**To be done**.
Please put every line of the entries below into a Markdown table with the columns "Row" and "Line," numbering the rows and skipping blank lines. Leave the pictures out of the table.

* * * * * * *

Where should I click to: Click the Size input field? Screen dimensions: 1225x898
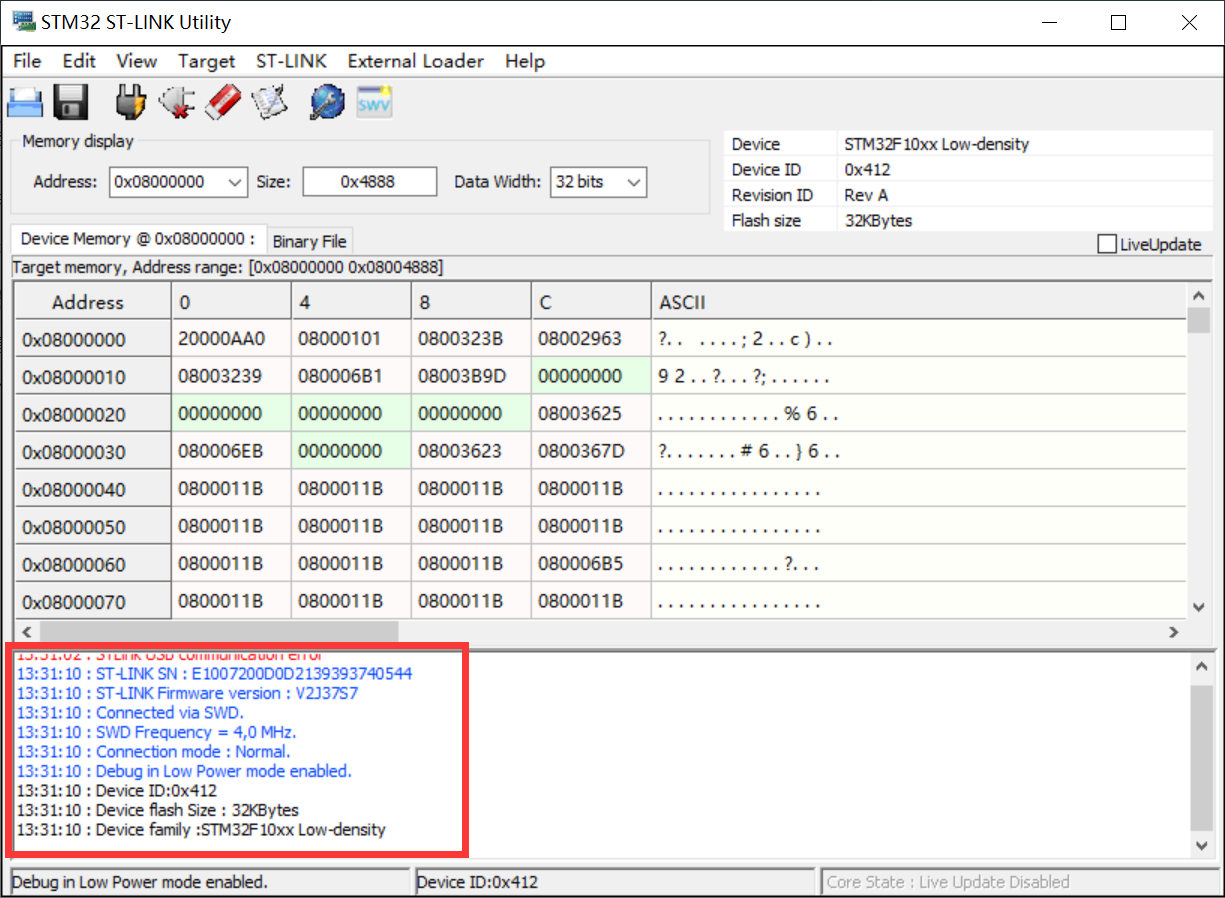369,182
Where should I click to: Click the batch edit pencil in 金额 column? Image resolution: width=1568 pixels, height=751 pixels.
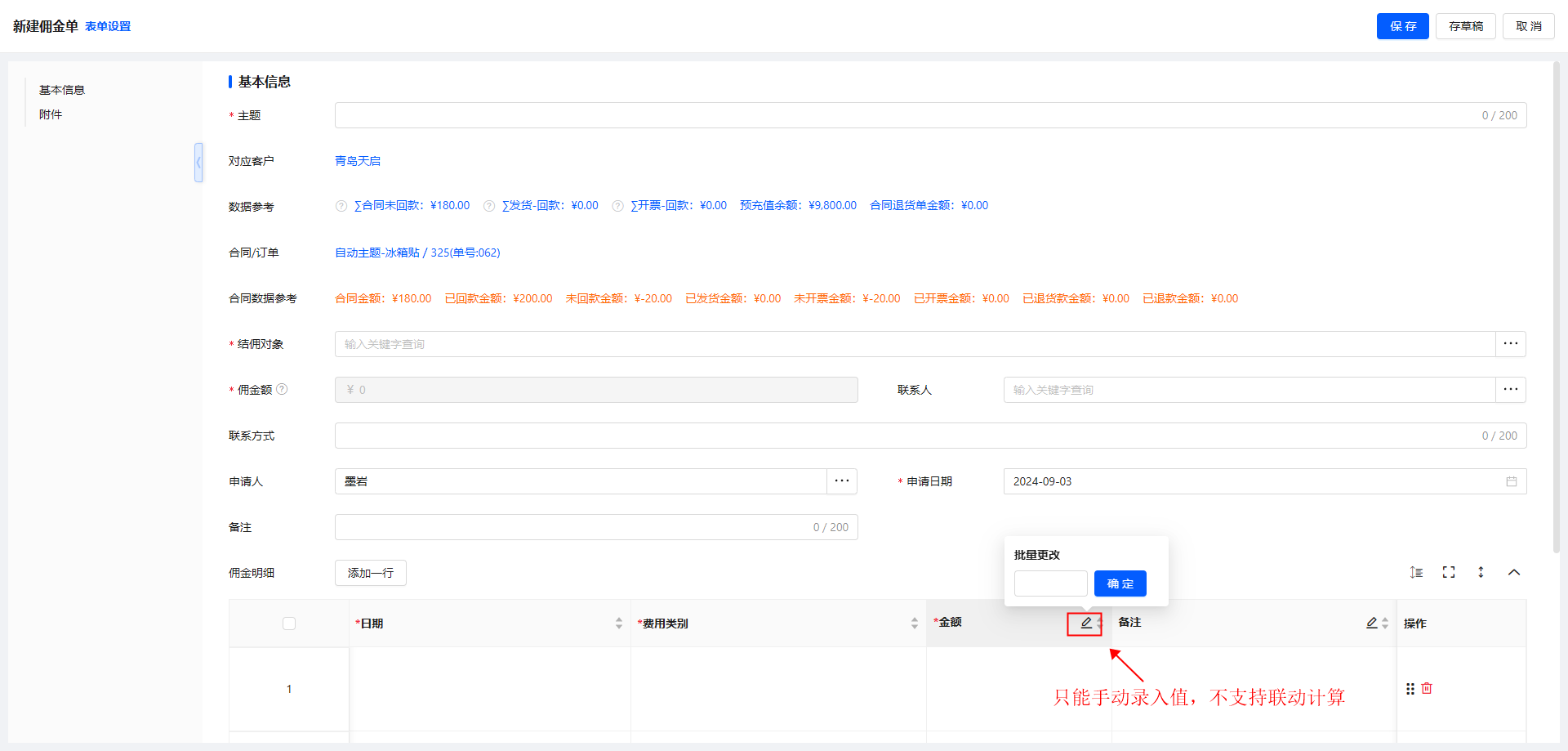(1085, 624)
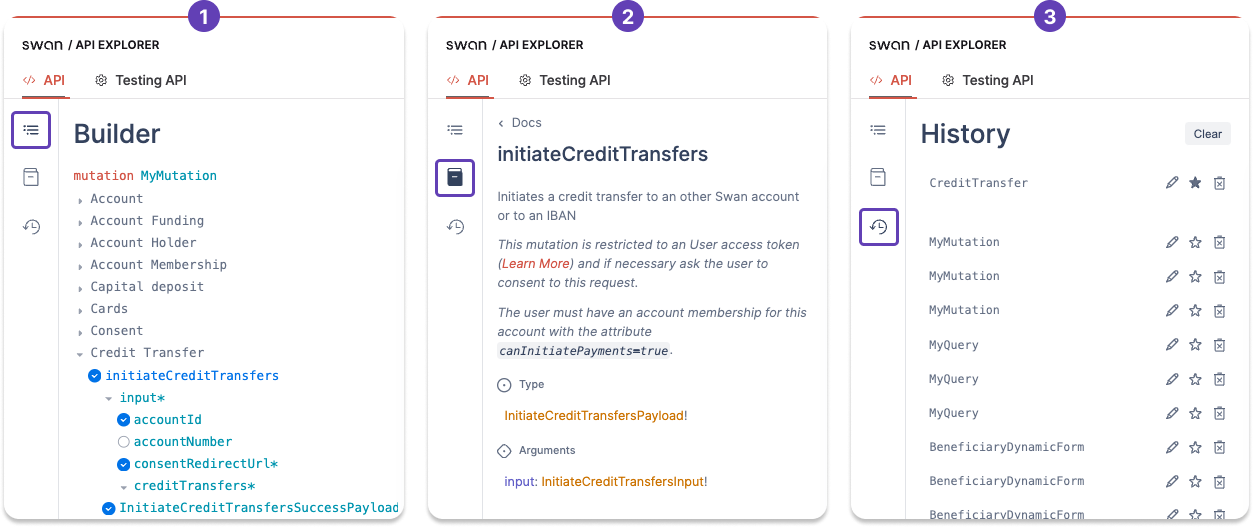This screenshot has height=527, width=1253.
Task: Expand the Cards tree node
Action: point(80,310)
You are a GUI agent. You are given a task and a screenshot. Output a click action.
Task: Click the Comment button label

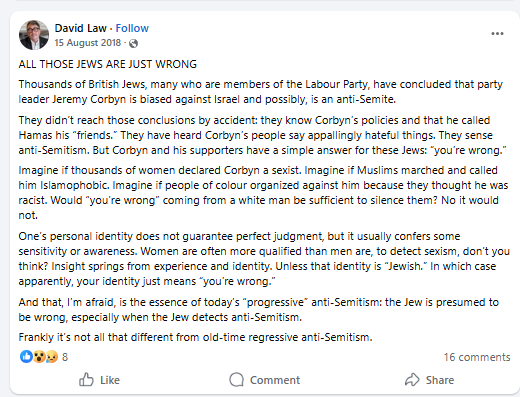coord(275,380)
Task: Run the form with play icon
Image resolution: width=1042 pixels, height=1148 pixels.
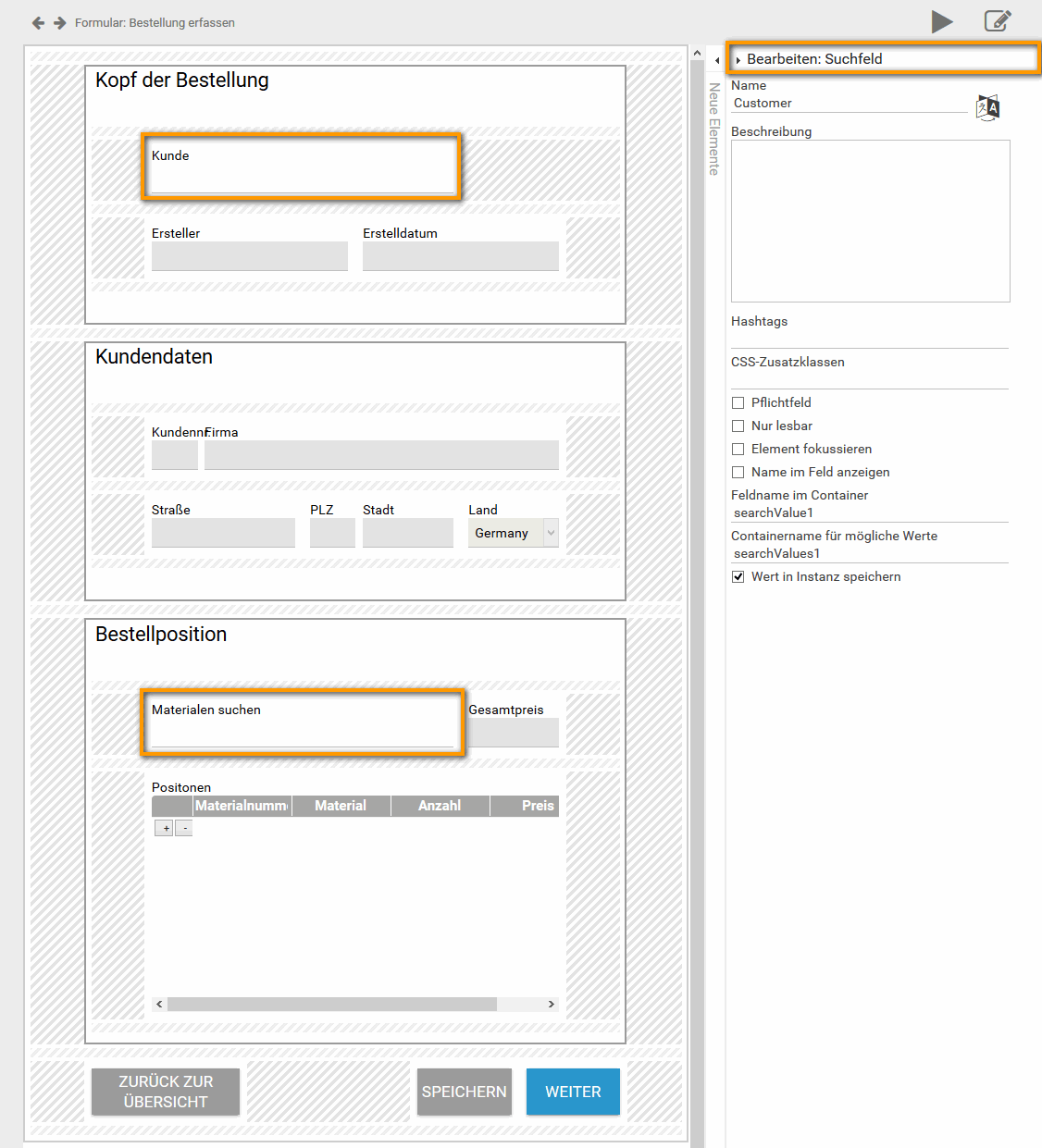Action: point(942,21)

* * * * * * *

**Answer for this exercise**.
| Row | Line |
|---|---|
| 1 | Where should I click to: Click the Size input field? Screen dimensions: 1225x898 |
| 2 | 369,182 |
| 3 | Where should I click to: Click the batch edit pencil in 金额 column? Image resolution: width=1568 pixels, height=751 pixels. |
| 4 | (1085, 624) |
| 5 | This screenshot has height=527, width=1253. |
| 6 | Task: Expand the Cards tree node |
| 7 | Action: point(80,310) |
| 8 | You are a GUI agent. You are given a task and a screenshot. Output a click action. |
| 9 | Task: Click the Comment button label |
| 10 | coord(275,380) |
| 11 | Task: Run the form with play icon |
| 12 | Image resolution: width=1042 pixels, height=1148 pixels. |
| 13 | Action: point(942,21) |